The stories about Vivian are legion and they are good stories. From the beginning, when he carried grubby handfuls of exhausted violets upstairs to his mother, he seemed determined to be charming. Even in an age which suspects charm, it is difficult not to be charmed. Told off for playing with the fire, he said, “Don’t you know I’m a Westal Wirgin?” He was interested in everything, the strata of the earth, the nature of a simoon, the interior arrangements of camels. The day before he was three, he was pinching his own arm and, finding it seemed to be built on something solid, he asked his mother about it.
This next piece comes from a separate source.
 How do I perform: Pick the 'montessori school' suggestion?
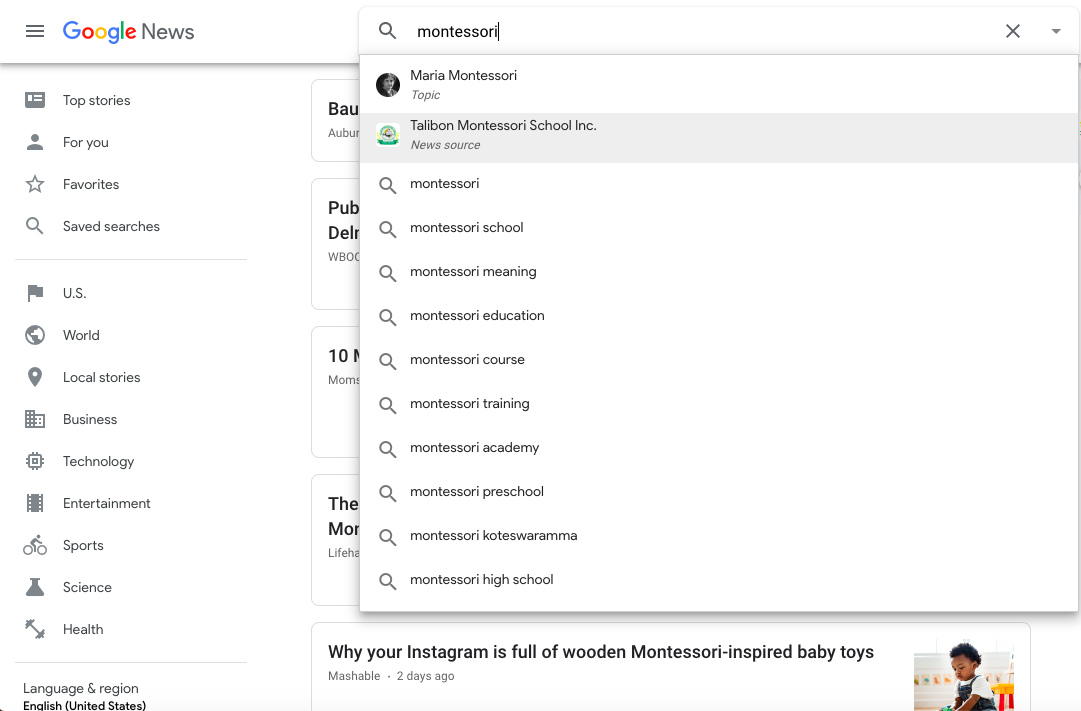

She gave him a few simple facts about his anatomy, the nature of bones.
“If I could see under all the fat on your little body,” Frances said, “I should find a tiny skeleton.”
“If you did,” said Vivian, delighted. “If you did, would you give it to me to play with?”
One day, he asked a neighbour if she were “in society”. She replied by asking him what “in society” meant, hoping to hear his views. “It’s—well—there are a great many carriages, you know and a great many ladies come to see you. And they say, ‘How are you, Mrs Burnett? So glad to find you at home. Gabble, gabble, gabble, gabble. Good morning!’ And they go away. That’s it.” He was not criticizing. In fact, he enjoyed society. He liked handing things round on Tuesday afternoons. He was merely giving an impressionistic picture.
The one thing the boys disliked about society was having to dress up, and Frances did have a weakness for picturesque clothing. The boys had blue jersey suits with red sashes and they also had best suits of black velvet with lace collars. These last may well have been partly inspired by Oscar Wilde’s clothes on his visit to them but they were by no means unusual wear for small boys at this period, a year or two before the Fauntleroy cult spread their appeal. In the Lady in 1885 (a few months before Little Lord Fauntleroy began to appear as a serial in St Nicholas) there are illustrations and descriptions of a style for a “little fellow of seven . . . tunic and knickerbockers of sapphire-blue velvet and sash of pale pink. Vandyke collar and cuffs, if not of old point lace, should be of Irish guipure.” Velvet had been a popular material for boys’ suits since the 1840s. Compared with this sapphire-blue and pink, the Burnett boys’ black and white seems positively plain. It also seems extremely tough and masculine when compared with the skirts and frills which eleven-year-old Inglis Synnott, E. M. Forster’s father’s cousin, was wearing in 1848. But the other point of comparison, of course, is with Tom Sawyer—with his bare feet, pants, shirt and straw hat.